Supplied material:
--- Start ---

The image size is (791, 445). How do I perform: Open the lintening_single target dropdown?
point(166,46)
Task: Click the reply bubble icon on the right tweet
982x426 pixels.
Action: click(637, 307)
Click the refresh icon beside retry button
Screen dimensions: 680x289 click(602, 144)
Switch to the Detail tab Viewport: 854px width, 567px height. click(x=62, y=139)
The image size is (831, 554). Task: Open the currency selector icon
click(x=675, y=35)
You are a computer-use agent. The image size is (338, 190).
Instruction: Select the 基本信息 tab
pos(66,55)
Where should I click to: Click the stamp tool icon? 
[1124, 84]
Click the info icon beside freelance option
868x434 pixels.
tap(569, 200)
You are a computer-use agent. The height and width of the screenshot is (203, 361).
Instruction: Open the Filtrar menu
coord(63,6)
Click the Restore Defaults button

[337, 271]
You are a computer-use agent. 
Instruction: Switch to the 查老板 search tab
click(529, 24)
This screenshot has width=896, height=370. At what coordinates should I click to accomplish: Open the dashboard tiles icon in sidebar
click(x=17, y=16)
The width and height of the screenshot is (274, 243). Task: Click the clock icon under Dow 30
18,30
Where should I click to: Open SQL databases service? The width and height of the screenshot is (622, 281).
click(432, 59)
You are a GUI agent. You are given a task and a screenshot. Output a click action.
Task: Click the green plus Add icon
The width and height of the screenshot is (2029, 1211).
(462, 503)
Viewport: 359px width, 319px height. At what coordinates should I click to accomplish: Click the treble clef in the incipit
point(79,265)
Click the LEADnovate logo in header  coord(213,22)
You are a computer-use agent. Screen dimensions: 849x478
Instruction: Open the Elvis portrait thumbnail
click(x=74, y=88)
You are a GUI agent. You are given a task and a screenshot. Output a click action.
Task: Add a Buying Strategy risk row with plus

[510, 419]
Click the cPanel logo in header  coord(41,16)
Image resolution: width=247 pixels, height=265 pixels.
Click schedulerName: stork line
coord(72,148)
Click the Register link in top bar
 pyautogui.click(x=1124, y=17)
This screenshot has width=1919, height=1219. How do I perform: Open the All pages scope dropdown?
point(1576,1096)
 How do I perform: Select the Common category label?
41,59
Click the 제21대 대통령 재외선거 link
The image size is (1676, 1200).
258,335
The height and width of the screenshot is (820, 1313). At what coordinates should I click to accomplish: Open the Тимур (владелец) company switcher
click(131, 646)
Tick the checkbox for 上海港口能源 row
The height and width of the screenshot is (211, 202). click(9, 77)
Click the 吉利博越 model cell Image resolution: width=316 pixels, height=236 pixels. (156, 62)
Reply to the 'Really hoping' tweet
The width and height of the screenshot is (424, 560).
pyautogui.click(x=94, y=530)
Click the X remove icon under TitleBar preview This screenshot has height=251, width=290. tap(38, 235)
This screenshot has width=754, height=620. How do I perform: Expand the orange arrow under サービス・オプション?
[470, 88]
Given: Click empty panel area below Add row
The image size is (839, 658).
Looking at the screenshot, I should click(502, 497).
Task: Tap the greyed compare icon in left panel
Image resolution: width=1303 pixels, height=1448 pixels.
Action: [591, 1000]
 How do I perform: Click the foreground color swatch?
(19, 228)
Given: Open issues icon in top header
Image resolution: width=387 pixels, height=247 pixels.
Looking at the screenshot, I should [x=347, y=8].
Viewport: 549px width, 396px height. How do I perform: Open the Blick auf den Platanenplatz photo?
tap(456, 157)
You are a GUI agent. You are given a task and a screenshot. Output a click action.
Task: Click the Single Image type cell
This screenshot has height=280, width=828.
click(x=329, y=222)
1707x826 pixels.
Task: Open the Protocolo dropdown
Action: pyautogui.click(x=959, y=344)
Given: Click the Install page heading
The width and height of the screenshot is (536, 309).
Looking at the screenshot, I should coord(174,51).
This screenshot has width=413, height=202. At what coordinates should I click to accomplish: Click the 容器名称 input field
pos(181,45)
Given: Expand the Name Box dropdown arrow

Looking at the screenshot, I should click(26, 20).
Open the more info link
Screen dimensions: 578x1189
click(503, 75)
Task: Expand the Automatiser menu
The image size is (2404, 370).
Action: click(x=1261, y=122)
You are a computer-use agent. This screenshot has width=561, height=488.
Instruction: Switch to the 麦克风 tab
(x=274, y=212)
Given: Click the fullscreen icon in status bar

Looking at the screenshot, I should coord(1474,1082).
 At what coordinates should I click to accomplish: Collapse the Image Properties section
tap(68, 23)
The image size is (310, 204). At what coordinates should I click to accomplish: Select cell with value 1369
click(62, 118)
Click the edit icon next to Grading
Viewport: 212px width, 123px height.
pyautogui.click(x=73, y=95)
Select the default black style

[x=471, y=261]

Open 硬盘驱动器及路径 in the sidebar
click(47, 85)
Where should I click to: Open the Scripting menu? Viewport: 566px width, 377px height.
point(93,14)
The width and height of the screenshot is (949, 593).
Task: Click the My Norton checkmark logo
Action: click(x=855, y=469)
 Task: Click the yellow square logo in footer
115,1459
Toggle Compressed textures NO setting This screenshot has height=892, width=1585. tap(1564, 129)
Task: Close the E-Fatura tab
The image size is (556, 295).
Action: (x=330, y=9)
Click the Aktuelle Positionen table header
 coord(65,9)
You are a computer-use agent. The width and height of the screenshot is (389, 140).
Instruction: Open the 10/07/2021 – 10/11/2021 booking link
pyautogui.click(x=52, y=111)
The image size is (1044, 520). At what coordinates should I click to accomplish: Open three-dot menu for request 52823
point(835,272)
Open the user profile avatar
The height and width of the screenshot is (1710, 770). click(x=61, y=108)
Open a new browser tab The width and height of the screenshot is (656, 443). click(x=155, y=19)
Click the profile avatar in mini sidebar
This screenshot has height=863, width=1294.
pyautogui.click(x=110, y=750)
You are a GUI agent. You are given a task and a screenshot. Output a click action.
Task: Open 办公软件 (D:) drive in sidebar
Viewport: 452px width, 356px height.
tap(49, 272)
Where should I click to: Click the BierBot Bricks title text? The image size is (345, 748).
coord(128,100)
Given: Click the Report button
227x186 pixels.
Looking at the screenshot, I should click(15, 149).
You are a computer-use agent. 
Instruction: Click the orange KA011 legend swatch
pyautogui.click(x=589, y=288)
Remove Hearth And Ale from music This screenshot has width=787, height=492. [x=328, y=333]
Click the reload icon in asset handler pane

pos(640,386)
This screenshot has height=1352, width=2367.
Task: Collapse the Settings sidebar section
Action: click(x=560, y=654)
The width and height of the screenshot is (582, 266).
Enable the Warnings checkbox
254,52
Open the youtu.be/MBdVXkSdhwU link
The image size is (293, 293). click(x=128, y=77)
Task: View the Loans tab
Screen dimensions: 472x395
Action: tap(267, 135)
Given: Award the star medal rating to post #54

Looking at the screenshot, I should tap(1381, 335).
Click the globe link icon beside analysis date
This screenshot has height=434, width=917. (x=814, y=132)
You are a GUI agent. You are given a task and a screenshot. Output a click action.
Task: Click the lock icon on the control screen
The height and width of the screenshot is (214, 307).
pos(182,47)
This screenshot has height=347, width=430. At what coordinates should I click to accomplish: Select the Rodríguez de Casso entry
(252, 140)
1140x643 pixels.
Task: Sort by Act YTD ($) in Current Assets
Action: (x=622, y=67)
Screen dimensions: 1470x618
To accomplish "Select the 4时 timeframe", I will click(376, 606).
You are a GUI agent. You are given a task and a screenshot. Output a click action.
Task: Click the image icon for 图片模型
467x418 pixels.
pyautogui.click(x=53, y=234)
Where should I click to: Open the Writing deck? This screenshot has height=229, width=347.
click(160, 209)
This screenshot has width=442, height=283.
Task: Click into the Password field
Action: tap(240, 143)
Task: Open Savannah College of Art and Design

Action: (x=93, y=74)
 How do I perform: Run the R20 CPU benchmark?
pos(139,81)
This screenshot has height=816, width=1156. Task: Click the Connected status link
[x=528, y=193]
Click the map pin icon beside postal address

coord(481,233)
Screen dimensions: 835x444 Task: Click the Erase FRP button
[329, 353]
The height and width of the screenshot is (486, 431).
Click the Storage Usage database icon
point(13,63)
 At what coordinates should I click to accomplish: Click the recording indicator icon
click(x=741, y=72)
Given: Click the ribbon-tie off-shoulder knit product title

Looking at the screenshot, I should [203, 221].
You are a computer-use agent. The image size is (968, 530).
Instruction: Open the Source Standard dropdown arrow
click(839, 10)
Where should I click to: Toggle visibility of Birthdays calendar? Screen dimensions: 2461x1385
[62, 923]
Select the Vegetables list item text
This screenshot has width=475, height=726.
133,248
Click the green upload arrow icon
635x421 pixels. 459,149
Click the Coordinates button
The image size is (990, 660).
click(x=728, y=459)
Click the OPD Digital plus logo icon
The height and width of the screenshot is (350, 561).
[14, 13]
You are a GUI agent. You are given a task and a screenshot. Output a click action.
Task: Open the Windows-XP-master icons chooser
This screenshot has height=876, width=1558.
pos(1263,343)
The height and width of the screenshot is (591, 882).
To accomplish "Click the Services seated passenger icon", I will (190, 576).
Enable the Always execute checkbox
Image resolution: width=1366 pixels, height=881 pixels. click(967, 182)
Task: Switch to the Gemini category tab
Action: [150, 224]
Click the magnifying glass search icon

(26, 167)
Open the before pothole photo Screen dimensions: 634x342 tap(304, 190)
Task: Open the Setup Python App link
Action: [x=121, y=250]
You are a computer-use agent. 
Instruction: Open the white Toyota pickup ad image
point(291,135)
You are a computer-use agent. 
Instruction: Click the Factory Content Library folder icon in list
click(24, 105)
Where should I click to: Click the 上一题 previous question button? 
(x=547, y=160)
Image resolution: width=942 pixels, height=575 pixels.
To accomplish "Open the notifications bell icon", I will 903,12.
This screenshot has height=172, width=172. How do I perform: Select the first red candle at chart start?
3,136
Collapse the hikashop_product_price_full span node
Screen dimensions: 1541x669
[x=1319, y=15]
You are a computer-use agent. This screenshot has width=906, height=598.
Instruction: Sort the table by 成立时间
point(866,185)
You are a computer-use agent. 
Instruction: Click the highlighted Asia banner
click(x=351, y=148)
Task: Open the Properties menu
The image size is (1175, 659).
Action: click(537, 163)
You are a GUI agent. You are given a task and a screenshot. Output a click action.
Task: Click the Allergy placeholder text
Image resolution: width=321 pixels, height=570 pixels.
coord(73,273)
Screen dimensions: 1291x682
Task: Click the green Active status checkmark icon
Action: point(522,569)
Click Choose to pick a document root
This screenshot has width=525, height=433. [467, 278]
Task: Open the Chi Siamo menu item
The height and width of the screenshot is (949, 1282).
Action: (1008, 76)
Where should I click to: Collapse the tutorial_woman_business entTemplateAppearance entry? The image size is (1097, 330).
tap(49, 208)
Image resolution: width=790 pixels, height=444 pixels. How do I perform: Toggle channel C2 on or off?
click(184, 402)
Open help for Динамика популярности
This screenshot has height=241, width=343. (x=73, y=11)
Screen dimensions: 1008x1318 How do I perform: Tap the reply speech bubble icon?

--- End ---

Stated task: Render the data from the line with "Remove Hearth And" to the line with "Looking at the screenshot, I should [203, 221]." as a Markdown table with the columns Row and Line. Number each line in Row, put its text in Line, and leave out blank lines.

Written reply:
| Row | Line |
|---|---|
| 1 | Remove Hearth And Ale from music This screenshot has width=787, height=492. [x=328, y=333] |
| 2 | Click the reload icon in asset handler pane |
| 3 | pos(640,386) |
| 4 | This screenshot has height=1352, width=2367. |
| 5 | Task: Collapse the Settings sidebar section |
| 6 | Action: click(x=560, y=654) |
| 7 | The width and height of the screenshot is (582, 266). |
| 8 | Enable the Warnings checkbox |
| 9 | 254,52 |
| 10 | Open the youtu.be/MBdVXkSdhwU link |
| 11 | The image size is (293, 293). click(x=128, y=77) |
| 12 | Task: View the Loans tab |
| 13 | Screen dimensions: 472x395 |
| 14 | Action: tap(267, 135) |
| 15 | Given: Award the star medal rating to post #54 |
| 16 | Looking at the screenshot, I should tap(1381, 335). |
| 17 | Click the globe link icon beside analysis date |
| 18 | This screenshot has height=434, width=917. (x=814, y=132) |
| 19 | You are a GUI agent. You are given a task and a screenshot. Output a click action. |
| 20 | Task: Click the lock icon on the control screen |
| 21 | The height and width of the screenshot is (214, 307). |
| 22 | pos(182,47) |
| 23 | This screenshot has height=347, width=430. At what coordinates should I click to accomplish: Select the Rodríguez de Casso entry |
| 24 | (252, 140) |
| 25 | 1140x643 pixels. |
| 26 | Task: Sort by Act YTD ($) in Current Assets |
| 27 | Action: (x=622, y=67) |
| 28 | Screen dimensions: 1470x618 |
| 29 | To accomplish "Select the 4时 timeframe", I will click(376, 606). |
| 30 | You are a GUI agent. You are given a task and a screenshot. Output a click action. |
| 31 | Task: Click the image icon for 图片模型 |
| 32 | 467x418 pixels. |
| 33 | pyautogui.click(x=53, y=234) |
| 34 | Where should I click to: Open the Writing deck? This screenshot has height=229, width=347. |
| 35 | click(160, 209) |
| 36 | This screenshot has width=442, height=283. |
| 37 | Task: Click into the Password field |
| 38 | Action: tap(240, 143) |
| 39 | Task: Open Savannah College of Art and Design |
| 40 | Action: (x=93, y=74) |
| 41 |  How do I perform: Run the R20 CPU benchmark? |
| 42 | pos(139,81) |
| 43 | This screenshot has height=816, width=1156. Task: Click the Connected status link |
| 44 | [x=528, y=193] |
| 45 | Click the map pin icon beside postal address |
| 46 | coord(481,233) |
| 47 | Screen dimensions: 835x444 Task: Click the Erase FRP button |
| 48 | [329, 353] |
| 49 | The height and width of the screenshot is (486, 431). |
| 50 | Click the Storage Usage database icon |
| 51 | point(13,63) |
| 52 |  At what coordinates should I click to accomplish: Click the recording indicator icon |
| 53 | click(x=741, y=72) |
| 54 | Given: Click the ribbon-tie off-shoulder knit product title |
| 55 | Looking at the screenshot, I should [203, 221]. |